Discrete modes of vibration for sonometers

[T7]

Hi,

I have a few questions about Sonometers which I've attempted to think through - though I may be missing something. Perhaps someone can fill in any gaps for me?

If I was to be asked why only 'discrete modes' of vibration can exist for a sonometer, is it enough merely to talk about the fact that this involves standing waves, and for a standing wave you must have "nodes" at either end, and that this is only possible for wavelengths that satisfy 2L/n (where n is an integer), and consequently only possible for frequencies that satisfy vn/2L?

As I understand it, what determines the wavelengths is simply the length of the wire we provide.
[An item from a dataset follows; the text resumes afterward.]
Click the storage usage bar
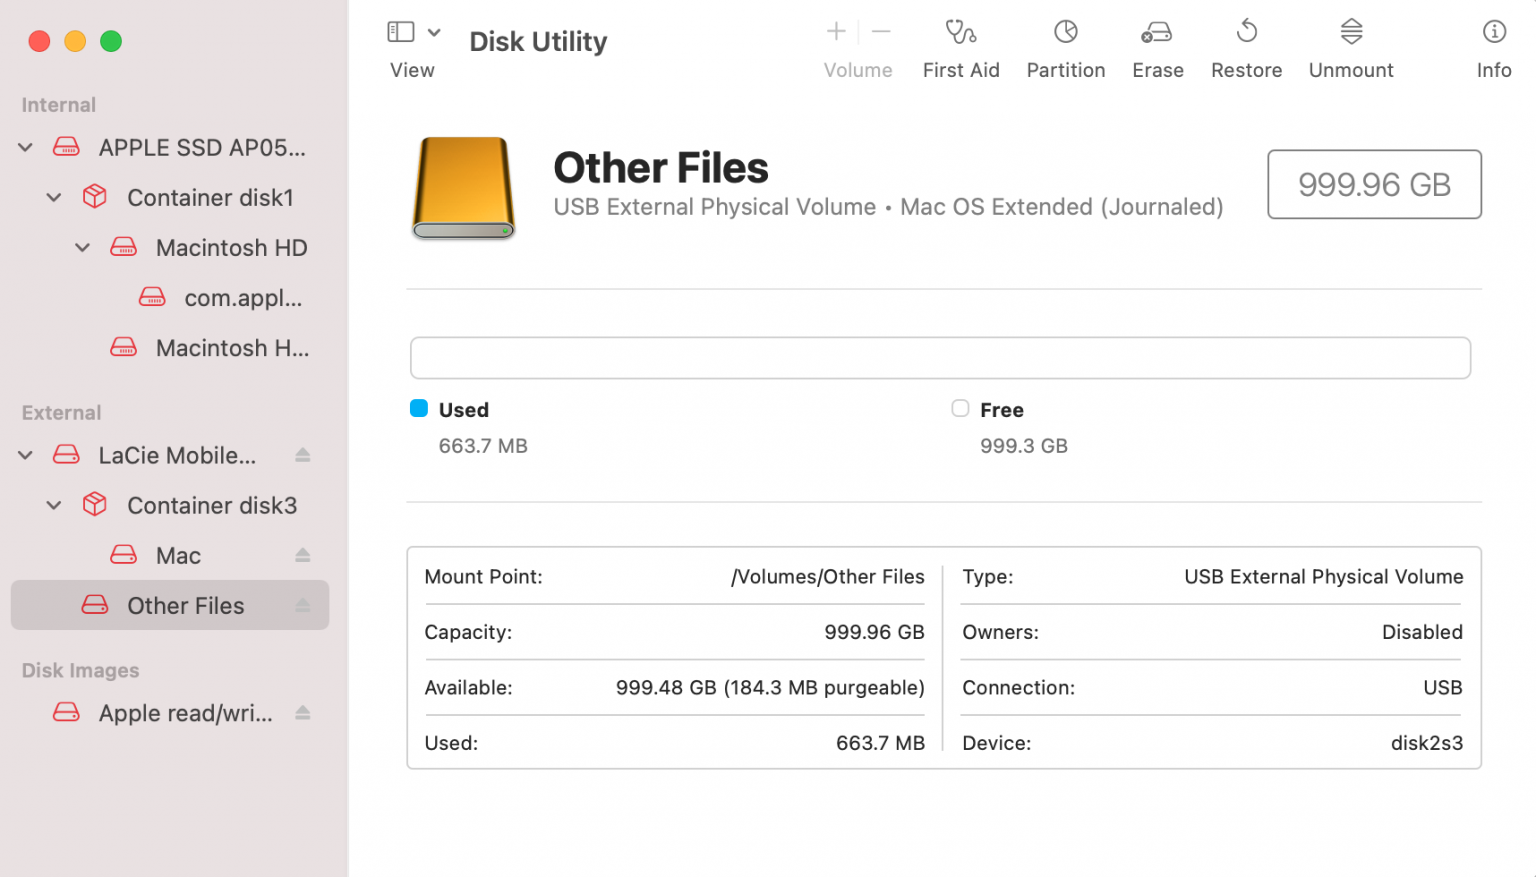This screenshot has height=877, width=1536. click(x=939, y=357)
The frequency, on the other hand, is also a function of the velocity of the wave, and this in turn is dependent on the tension of the wire and its mass per unit length. [I believe waves travel faster on a tighter string (but why?), and slower on a more massive string (which seems fairly obvious).] So finding the 'resonant frequency' is a bit more complicated, since it isn't just dependent on the wavelengths that the wire will permit, is it?

Another question I have is this: if I was to place my finger lightly in the middle of the wire, would I be, in effect, altering the length of the wire, or merely encouraging a standing wave with a node in that position (eg. the second harmonic) to form?

 

[mezarashi]

Only discrete modes can exist because of the standing wave pattern that quickly picks up once a vibration occurs. Any other frequency will be quick to die out. In practice, some frequencies close to these permitted modes will also exist.

Waves travel faster in a string with higher tension because the solution to the string equation says so. In a more layman explanation, you can see that a tighter string the higher the force between adjacent atoms, thus when one moves, it affects the ones beside it with greater influence, leading to what appears to be faster wave motion. As for massive (as in high linear density), again the string equation solution says so, but you can think of it as having more inertia.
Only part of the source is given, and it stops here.